Cor yo 'ear 'ow th' bowgy mon talks ter me, Dad?"
"Shut yer trap, carm yer down, pur a sock in it, son!
Stop yer weretin' will ye, ah'm very near done."

"Nah come on my child, bist a-gooin' wi' me?
When m' daurters 'm dancin' i's lovely ter see.
On Sundy m' wenches 'm all at a ball
At Th' Boat up O'd 'Ill - yo'm a-comin' an' all!"

"Look Dad con yo see that beyewtiful wench?
'Er's a-dancin' a jig over there by that bench."
"Ay no wench, i's the wind, ay no shadder o' doubt,
Now stop actin' se saft or ah'll gi' thee a clout!"

"Am ye comin' me bewty? Get down off that 'orse!
If yo doe come quietly ah'll tek yer by force."
"But Dad cor ye listen ter me when I 'oller?
Th' bowgy mon, 'e's grabbin' 'old o' me collar!"

Now faither gets gewse bumps an' rides wum like 'ell.
'Is missus is waitin', 'er knows 'im tew well.
"Our kid sid th' bowgy mon down by th' river -
I 'ope 'e's alrite, 'cos 'e's all of a shiver."
'Er's loffin': "Ah knowen wha's up wi' yo tew,
Yo'n both 'ad tew much on our Lily's 'ome brew!"

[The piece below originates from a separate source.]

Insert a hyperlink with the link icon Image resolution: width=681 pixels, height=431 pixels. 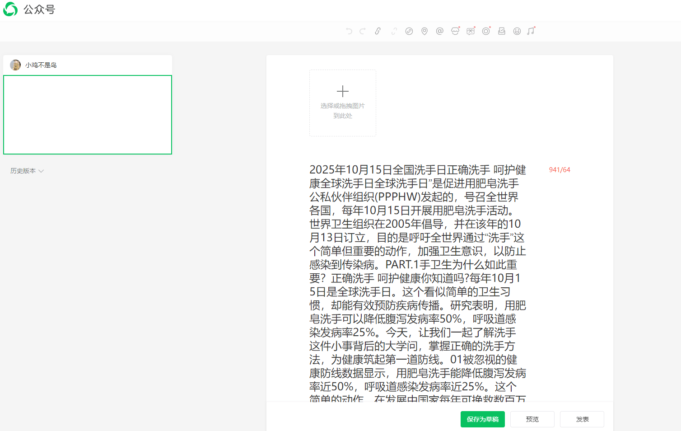point(378,31)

COMMENTARY The original poem is written in the Strasbourg variant of the German dialect spoken in Alsace (Alemannic with French elements). It is one of a collection of parodies of German poems by one C Knapp, published in Strasbourg in 1905. This particular parody - some would say travesty - is based on Goethe's ballad Erlkönig, best known outside German-speaking countries from Schubert and others' vocal settings. Erlkönig ends in tragedy: riding home during a storm, a father ignores his young son's pleas to save him from the will o' the wisp, and at the end of his journey he discovers that the child is dead. In this version the suspense and the sinister undertones are likewise maintained until the last verse; however, we then discover that father and (considerably older) son are both very much alive if somewhat the worse for wear, having consumed rather more new wine than is good for them. The poem reminds me of my time in Alsace and the Black Forest, struggling with their Alemannic dialects. The translation celebrates my English Black Country heritage, and is in the version of the dialect spoken in and around Cradley. The dialect is particularly close to its Germanic roots, and the sentiments of the poem fit nicely in the Black Country humorous tradition of slightly surreal self-mockery. In ‘localising' the narrative I have incorporated references to my own family history. My grandfather, Ernest Tromans, grew up near Belle Vale Forge (‘Spade & Shovel Works') on the River Stour, not far from Cradley. His nineteenth-century forebears kept the Boat Inn at the mouth of the canal tunnel in nearby Oldhill. My great-aunt Lily wouldn't have known anything about new wine, but she was famous locally for her home-brewed beer. I would like to thank Wolfram Schindler (Baden-Baden) for deciphering the more obscure aspects of the original, and Jill Guest (Cradley) for her help in fine-tuning the Black Country dialect.

The translation was judged Commended in The Times/Stephen Spender Trust poetry translation competition 2006.